Copy, word for word, each line of the data below from the first through the line containing "The width and height of the screenshot is (1268, 528).", and stop there.

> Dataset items
┏━━

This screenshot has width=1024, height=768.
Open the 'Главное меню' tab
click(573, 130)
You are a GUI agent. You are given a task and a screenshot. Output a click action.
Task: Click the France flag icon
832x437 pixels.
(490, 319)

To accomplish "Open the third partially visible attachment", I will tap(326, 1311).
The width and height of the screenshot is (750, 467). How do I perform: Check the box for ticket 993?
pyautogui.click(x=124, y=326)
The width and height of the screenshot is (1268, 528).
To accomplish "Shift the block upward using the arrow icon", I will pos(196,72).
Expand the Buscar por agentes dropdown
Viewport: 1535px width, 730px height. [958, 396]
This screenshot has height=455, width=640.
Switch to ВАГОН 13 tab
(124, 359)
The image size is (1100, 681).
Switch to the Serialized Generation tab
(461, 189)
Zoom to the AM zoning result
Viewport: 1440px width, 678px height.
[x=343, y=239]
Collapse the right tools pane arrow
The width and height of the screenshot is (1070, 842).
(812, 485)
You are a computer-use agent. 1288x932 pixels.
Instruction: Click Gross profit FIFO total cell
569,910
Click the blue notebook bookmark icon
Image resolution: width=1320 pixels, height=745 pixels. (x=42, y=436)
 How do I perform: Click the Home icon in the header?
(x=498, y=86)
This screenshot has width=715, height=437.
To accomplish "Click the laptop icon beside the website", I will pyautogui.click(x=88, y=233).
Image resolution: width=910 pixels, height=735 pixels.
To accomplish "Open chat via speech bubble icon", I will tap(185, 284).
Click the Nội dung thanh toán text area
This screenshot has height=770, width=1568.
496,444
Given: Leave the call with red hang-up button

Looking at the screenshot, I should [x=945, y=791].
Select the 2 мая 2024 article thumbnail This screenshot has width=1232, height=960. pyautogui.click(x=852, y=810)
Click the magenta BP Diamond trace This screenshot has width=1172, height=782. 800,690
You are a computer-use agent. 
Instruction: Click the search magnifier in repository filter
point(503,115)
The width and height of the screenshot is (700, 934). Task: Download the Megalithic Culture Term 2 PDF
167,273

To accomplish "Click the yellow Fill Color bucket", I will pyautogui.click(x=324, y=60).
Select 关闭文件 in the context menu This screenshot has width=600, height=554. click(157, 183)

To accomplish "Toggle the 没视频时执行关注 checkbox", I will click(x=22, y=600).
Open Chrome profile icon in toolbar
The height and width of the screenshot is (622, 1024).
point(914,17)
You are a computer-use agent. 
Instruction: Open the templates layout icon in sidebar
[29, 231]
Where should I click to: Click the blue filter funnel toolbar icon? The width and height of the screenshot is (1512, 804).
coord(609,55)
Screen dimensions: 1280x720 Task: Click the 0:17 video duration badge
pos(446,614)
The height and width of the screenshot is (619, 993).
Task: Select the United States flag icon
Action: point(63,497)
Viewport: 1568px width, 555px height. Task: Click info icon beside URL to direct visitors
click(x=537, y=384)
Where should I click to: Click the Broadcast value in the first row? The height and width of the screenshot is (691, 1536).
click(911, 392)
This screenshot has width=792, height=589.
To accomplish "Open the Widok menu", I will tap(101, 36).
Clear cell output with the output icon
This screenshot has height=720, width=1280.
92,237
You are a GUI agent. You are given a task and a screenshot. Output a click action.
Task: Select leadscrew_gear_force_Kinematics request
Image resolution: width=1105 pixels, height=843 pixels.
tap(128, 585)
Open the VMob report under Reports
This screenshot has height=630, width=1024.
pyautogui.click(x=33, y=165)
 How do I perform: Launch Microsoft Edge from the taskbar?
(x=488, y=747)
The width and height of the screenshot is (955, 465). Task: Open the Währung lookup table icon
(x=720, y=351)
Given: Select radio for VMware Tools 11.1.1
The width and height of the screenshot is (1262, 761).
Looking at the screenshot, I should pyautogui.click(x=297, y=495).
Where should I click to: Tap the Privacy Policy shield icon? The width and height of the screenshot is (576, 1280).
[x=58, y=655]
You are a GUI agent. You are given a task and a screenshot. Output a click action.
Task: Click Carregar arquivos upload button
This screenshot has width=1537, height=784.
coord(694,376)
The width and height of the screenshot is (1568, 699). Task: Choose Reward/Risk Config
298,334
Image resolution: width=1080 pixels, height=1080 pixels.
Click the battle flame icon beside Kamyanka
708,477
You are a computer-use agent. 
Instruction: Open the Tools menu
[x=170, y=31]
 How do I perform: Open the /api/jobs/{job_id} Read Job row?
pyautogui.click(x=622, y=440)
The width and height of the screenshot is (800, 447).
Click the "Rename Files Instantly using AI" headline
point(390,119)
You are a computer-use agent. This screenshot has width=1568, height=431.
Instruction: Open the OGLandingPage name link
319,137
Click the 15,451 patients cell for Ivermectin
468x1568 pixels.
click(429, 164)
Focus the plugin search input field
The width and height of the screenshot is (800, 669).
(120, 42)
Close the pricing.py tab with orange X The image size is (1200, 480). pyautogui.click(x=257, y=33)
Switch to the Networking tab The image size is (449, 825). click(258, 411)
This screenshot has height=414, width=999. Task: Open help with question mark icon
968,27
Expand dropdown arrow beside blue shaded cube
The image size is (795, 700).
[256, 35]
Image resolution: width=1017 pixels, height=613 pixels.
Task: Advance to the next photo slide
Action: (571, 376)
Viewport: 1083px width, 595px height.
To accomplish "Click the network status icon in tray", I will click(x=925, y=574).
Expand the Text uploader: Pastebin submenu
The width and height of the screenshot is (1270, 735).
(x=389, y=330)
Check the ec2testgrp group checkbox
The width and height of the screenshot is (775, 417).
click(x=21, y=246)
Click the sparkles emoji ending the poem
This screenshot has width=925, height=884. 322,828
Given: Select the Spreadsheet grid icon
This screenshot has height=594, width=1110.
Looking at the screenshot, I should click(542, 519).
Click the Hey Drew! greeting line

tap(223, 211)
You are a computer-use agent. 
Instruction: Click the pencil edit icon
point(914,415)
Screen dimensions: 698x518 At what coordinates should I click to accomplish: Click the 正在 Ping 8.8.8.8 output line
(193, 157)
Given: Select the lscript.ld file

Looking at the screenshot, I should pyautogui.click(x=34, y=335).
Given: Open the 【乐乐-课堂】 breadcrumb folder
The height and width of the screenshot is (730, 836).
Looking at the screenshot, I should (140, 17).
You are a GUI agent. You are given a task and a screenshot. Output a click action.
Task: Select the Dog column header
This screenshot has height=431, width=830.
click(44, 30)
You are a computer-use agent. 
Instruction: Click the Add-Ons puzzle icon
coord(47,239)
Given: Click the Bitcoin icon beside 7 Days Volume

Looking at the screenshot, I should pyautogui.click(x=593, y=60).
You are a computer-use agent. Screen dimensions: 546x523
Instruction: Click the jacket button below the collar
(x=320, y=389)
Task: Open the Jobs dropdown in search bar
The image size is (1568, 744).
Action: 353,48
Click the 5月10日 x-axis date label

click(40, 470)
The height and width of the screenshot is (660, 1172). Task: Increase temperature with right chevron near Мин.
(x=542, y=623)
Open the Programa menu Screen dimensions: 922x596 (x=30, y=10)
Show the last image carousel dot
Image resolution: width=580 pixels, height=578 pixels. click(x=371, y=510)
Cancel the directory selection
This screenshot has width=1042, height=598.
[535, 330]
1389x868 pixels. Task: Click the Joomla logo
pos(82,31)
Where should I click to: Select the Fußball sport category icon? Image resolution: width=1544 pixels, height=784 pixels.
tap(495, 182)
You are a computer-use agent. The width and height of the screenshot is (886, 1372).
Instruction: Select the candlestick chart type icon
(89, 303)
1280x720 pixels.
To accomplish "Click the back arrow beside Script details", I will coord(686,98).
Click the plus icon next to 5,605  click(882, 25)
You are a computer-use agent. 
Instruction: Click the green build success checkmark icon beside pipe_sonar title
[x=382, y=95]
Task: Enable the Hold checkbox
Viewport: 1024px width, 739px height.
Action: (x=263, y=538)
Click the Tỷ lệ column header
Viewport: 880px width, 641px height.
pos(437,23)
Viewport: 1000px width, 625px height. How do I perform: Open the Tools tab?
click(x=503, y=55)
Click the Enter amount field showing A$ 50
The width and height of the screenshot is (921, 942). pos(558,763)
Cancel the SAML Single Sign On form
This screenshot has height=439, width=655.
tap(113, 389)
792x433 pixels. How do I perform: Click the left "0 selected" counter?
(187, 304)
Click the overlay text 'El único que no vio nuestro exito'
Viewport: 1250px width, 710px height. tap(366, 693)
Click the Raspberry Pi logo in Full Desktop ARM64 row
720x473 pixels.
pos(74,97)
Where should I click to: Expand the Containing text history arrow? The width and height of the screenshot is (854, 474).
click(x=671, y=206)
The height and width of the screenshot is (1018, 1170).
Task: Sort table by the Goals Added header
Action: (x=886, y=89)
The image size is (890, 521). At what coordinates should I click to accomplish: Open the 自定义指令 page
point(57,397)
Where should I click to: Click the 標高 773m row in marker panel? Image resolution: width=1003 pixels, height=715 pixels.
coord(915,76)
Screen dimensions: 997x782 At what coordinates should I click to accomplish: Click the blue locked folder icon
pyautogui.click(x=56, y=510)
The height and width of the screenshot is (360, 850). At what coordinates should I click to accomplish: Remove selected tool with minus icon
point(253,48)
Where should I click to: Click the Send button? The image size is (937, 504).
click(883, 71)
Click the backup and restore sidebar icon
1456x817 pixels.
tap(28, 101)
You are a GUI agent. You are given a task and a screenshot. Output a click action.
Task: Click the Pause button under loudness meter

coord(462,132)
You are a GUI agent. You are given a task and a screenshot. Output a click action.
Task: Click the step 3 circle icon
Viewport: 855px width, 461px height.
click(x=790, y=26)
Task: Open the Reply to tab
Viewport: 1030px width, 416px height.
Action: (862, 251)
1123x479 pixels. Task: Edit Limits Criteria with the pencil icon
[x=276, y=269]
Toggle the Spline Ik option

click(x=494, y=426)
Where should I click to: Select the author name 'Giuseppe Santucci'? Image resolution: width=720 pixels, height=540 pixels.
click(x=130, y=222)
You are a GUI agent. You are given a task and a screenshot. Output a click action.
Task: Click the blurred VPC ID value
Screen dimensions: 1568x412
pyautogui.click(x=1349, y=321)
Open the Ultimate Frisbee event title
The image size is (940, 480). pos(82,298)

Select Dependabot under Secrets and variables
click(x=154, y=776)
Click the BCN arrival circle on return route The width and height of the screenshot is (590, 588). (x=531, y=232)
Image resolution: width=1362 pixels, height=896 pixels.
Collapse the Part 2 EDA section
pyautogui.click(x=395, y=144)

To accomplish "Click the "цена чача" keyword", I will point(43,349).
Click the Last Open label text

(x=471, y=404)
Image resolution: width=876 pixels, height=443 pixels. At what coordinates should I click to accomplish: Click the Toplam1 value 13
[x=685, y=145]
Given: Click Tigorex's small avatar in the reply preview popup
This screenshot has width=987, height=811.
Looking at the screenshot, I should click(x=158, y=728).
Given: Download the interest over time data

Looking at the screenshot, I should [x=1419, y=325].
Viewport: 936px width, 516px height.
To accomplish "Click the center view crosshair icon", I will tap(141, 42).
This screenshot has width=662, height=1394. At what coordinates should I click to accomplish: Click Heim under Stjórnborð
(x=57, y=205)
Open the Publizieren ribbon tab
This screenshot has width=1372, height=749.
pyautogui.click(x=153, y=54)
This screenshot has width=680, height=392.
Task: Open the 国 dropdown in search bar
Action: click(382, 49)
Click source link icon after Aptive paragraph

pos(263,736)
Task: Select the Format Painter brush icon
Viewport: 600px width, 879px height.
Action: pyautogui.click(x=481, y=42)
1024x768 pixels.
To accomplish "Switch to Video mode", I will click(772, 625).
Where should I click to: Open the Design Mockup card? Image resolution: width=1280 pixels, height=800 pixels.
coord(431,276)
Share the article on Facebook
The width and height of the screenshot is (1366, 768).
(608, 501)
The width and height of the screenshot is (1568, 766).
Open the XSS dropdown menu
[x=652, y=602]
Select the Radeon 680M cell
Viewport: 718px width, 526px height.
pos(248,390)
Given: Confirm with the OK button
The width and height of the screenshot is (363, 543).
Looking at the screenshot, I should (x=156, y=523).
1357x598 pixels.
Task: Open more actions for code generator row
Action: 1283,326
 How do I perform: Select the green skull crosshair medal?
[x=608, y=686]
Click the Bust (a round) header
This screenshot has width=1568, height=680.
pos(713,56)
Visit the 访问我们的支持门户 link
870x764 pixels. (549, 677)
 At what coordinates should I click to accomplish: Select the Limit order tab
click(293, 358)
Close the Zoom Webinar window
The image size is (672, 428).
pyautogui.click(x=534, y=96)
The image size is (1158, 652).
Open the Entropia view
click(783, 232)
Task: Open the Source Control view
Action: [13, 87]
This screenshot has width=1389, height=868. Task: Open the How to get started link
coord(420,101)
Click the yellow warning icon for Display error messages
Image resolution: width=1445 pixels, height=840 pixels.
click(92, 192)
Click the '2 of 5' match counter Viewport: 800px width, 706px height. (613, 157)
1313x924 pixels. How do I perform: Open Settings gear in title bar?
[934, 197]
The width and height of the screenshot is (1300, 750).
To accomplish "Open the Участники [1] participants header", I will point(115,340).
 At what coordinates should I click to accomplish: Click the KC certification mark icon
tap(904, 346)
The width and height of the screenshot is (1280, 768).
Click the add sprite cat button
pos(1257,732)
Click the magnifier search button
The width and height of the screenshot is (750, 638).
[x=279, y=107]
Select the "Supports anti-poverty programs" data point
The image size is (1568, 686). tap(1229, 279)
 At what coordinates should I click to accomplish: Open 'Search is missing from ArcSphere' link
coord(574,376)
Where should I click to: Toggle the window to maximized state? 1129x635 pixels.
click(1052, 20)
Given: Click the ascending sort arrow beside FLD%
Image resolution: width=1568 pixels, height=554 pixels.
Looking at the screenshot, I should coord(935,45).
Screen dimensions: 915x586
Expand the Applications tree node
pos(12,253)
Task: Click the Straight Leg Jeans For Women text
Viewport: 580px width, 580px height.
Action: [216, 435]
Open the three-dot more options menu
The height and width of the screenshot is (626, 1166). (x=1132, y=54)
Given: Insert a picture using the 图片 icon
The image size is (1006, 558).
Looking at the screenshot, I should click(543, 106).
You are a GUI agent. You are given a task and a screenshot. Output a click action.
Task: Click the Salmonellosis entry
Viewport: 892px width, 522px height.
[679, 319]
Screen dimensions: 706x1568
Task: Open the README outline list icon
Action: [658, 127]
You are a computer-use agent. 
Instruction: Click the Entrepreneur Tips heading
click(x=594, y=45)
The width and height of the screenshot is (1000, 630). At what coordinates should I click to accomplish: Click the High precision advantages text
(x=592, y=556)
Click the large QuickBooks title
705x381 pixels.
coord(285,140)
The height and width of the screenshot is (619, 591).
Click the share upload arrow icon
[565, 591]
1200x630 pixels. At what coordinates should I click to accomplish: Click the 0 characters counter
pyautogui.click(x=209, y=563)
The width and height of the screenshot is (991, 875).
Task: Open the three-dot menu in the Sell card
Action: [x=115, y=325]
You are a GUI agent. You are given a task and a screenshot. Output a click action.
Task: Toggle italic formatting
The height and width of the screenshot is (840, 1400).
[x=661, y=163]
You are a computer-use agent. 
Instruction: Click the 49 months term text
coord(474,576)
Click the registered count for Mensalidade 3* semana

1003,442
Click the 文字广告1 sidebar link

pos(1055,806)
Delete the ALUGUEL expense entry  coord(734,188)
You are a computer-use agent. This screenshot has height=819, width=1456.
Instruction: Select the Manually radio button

┗━━

> WRITTEN ANSWER
This screenshot has width=1024, height=768.
Open the 'Главное меню' tab
click(573, 130)
You are a GUI agent. You are given a task and a screenshot. Output a click action.
Task: Click the France flag icon
832x437 pixels.
(490, 319)

To accomplish "Open the third partially visible attachment", I will tap(326, 1311).
The width and height of the screenshot is (750, 467). How do I perform: Check the box for ticket 993?
pyautogui.click(x=124, y=326)
The width and height of the screenshot is (1268, 528).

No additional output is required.